Children and Young People: Improving Access to Psychological Therapy (CYP IAPT)

The local evaluation of the Children and Young People’s Improving Access to Psychological Therapies (CYP IAPT) programme was undertaken by University of Cambridge/CLAHRC CP researchers, who developed a framework based on theoretical concepts of evaluating complex interventions, implementation science, and experience the team gained while evaluating Adult IAPT services in the East of England, as well as the local Young IAPT pilot project.

The work of CLAHRC CP on the evaluation of adult IAPT services has shown the power of sharing routine health data to provide feedback to local services on how they can see patients more effectively and achieve better value for money. Our aim was to do the same for CYP IAPT by rolling out the framework for the evaluation of the transformation of the Cambridge Children and Adolescent Mental Health Services (CAMHS).

The first phase of the CYP IAPT project has enabled the transformation of the local CAMHS, and our involvement has created a unique opportunity to evaluate how the various components of the project have been implemented, how this results in improved outcomes, and at what cost. The evaluation is currently ongoing, with a first report on the implementation phase expected in August 2013.

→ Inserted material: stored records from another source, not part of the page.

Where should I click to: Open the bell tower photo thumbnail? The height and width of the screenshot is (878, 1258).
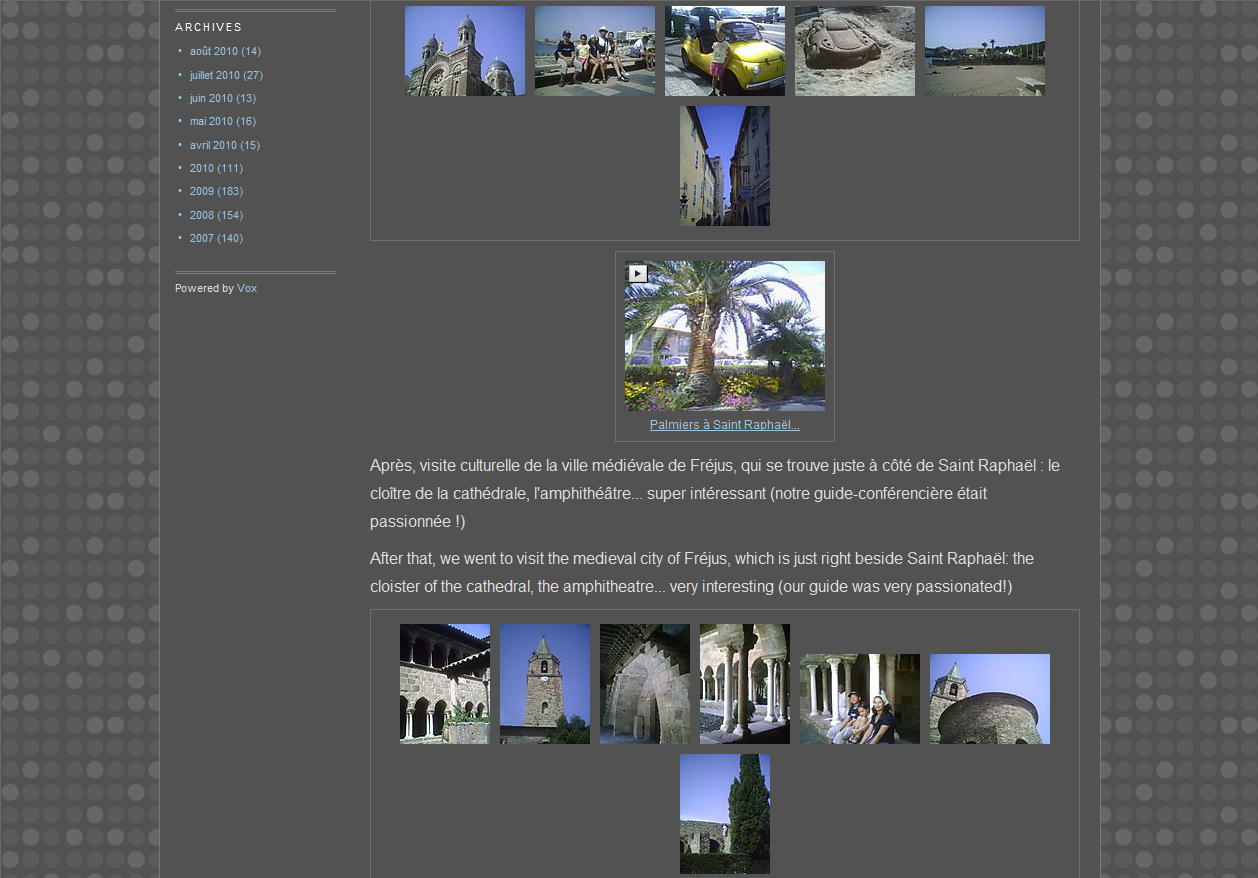544,684
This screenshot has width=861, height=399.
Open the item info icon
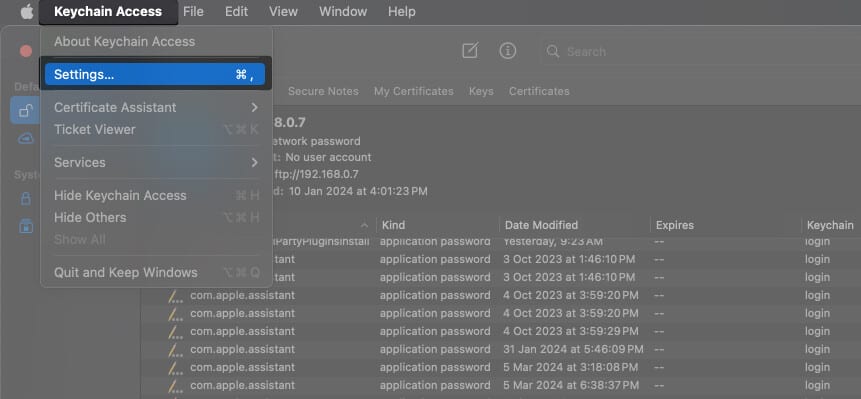507,51
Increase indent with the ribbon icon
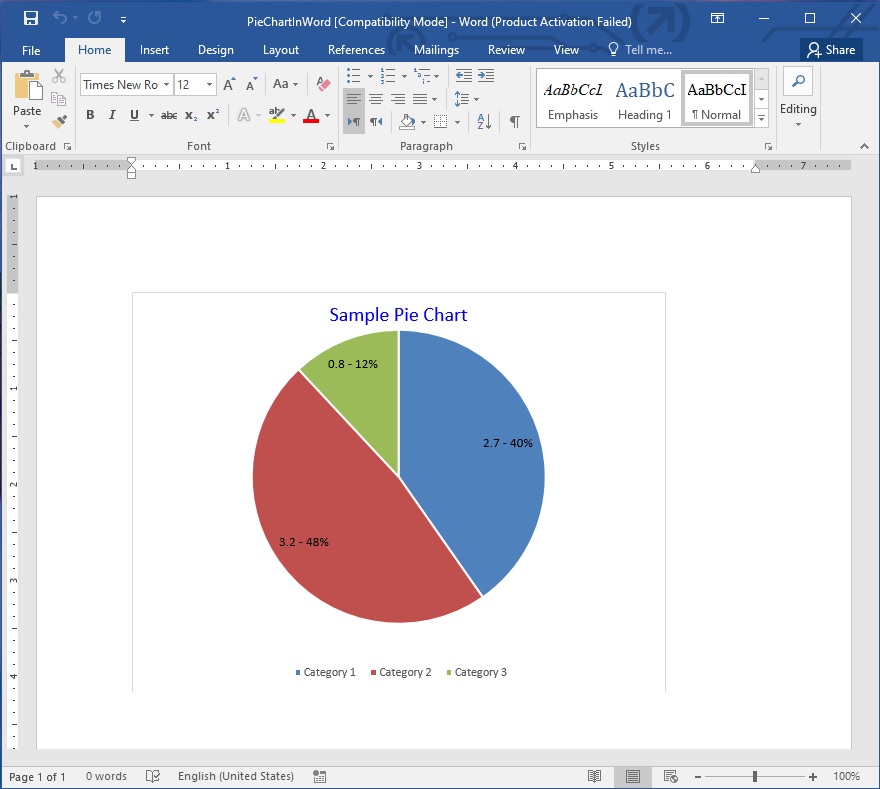The image size is (880, 789). (486, 75)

A grant proposal has been worked up for the University of Cambridge/CLAHRC to evaluate the roll out of CYP IAPT across the University College London/King’s College London (UCL/KCL) Learning Collaborative which currently has 16 partnerships composed of 15 NHS Trusts (9 of the 10 mental health Trusts in London), 11 Local Authorities, 10 voluntary sector organisations and 2 Higher Education Authorities (UCL and KCL). Our proposed research plan is to provide insights for service improvement and service redesign using multiple case studies across the UCL/KCL Learning Collaborative. Key expected outcomes include:

  1. improved understanding of factors critical to the implementation of the CYP IAPT initiative, including the enhanced evidence based practice and patient participation leading to better outcome for service users;
  2. improved understanding of factors critical to cost effective mental health services for children and young people;
  3. contribution to the development of Payment by Results for CAMHS based on cost-effective evidence based practice.

According to the 2011 census the population served by the 16 partnerships – assuming coverage of a whole borough – is 5,645,200 of which 1,339,400 are aged 0-19 years. The collaborative will expand in September 2013 with a further 4 to 8 partnerships joining. The anticipated maximum population coverage would be around 7.5 million with 1.9 million aged 0-19 years.